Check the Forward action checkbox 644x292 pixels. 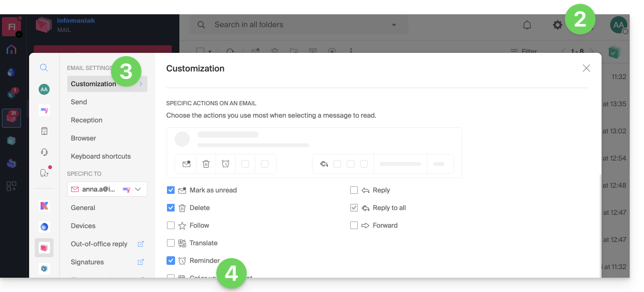coord(354,225)
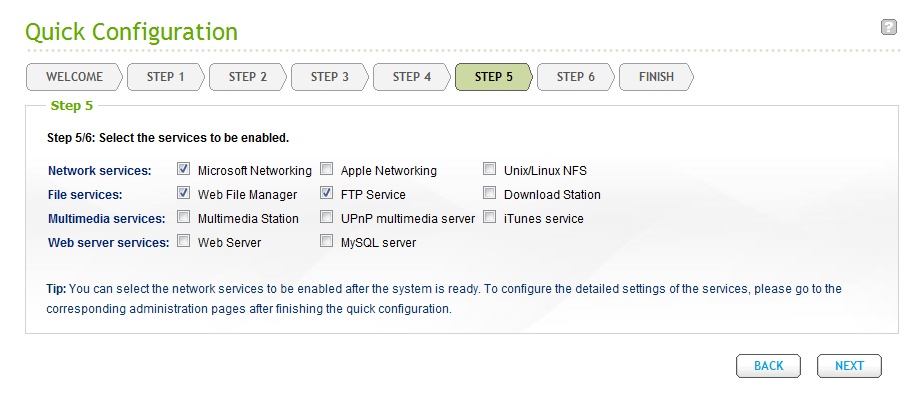The height and width of the screenshot is (395, 924).
Task: Uncheck Microsoft Networking checkbox
Action: 184,169
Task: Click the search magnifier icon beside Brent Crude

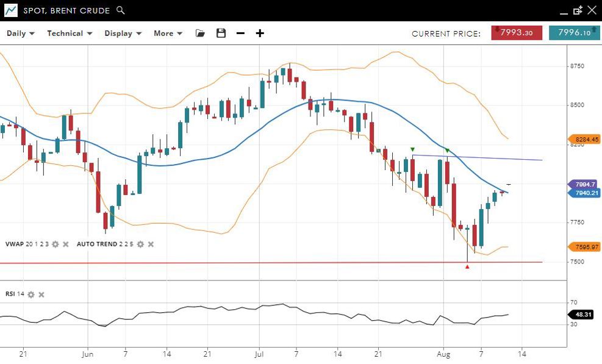Action: [121, 10]
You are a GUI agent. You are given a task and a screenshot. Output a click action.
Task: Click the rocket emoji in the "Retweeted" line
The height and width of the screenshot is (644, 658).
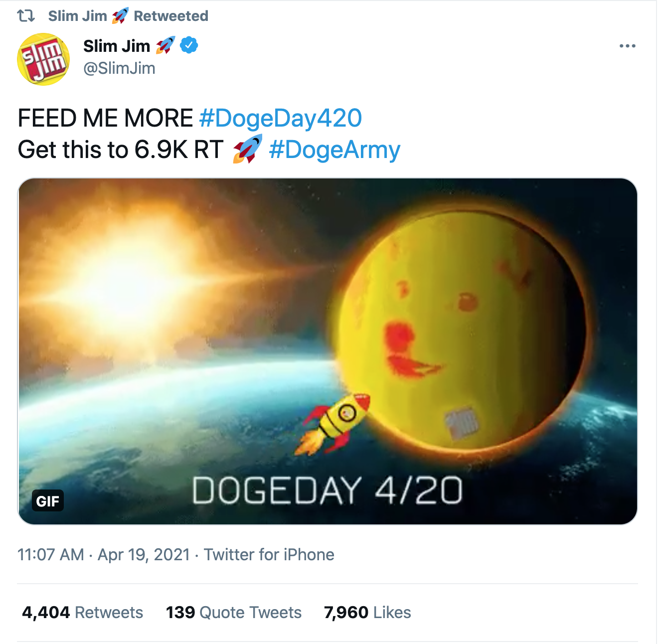tap(120, 16)
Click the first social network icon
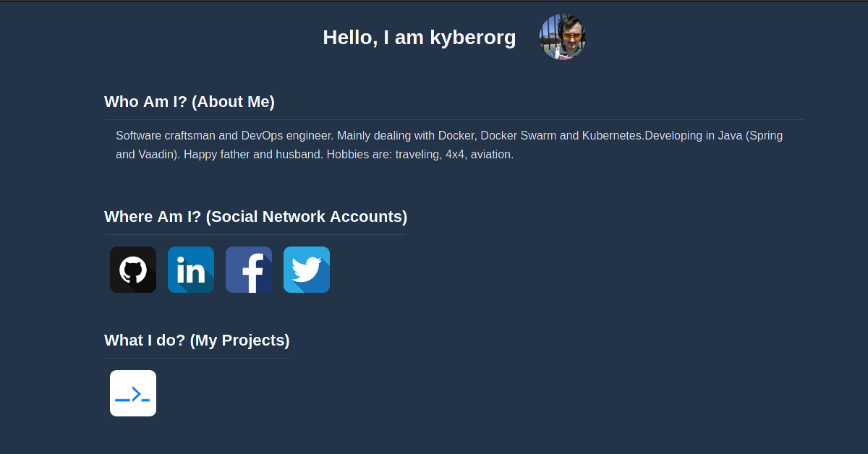 point(132,269)
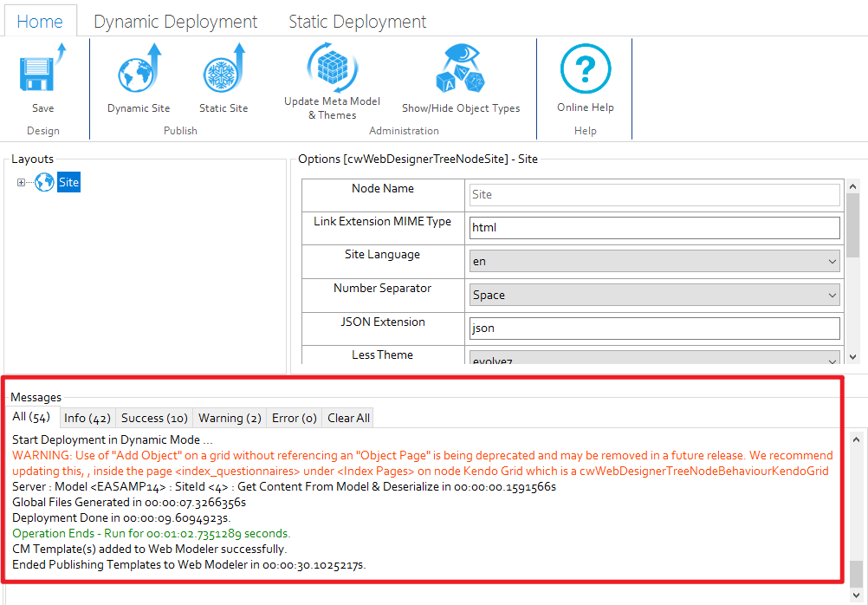868x605 pixels.
Task: Open Show/Hide Object Types
Action: coord(460,69)
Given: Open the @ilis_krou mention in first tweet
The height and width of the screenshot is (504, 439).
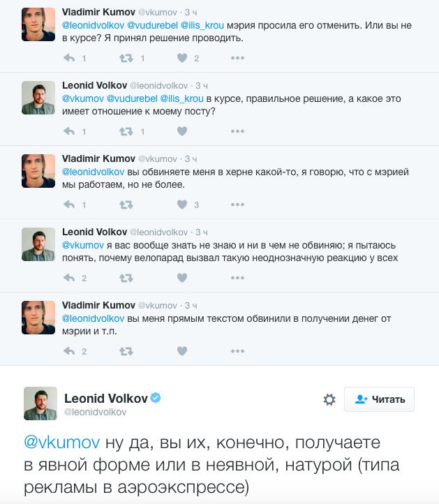Looking at the screenshot, I should (202, 25).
——————————
▸ WHAT YOU NEED TO DO
Excluding pictures, copy exactly the lines from the line containing "The height and width of the screenshot is (644, 658)." through the last line of the data, inclusive.

▸ EXERCISE ANSWER
The height and width of the screenshot is (644, 658).
tap(120, 16)
Click the first social network icon
 point(132,269)
868x605 pixels.
Task: Open Show/Hide Object Types
Action: coord(460,69)
Given: Open the @ilis_krou mention in first tweet
The height and width of the screenshot is (504, 439).
Looking at the screenshot, I should (202, 25).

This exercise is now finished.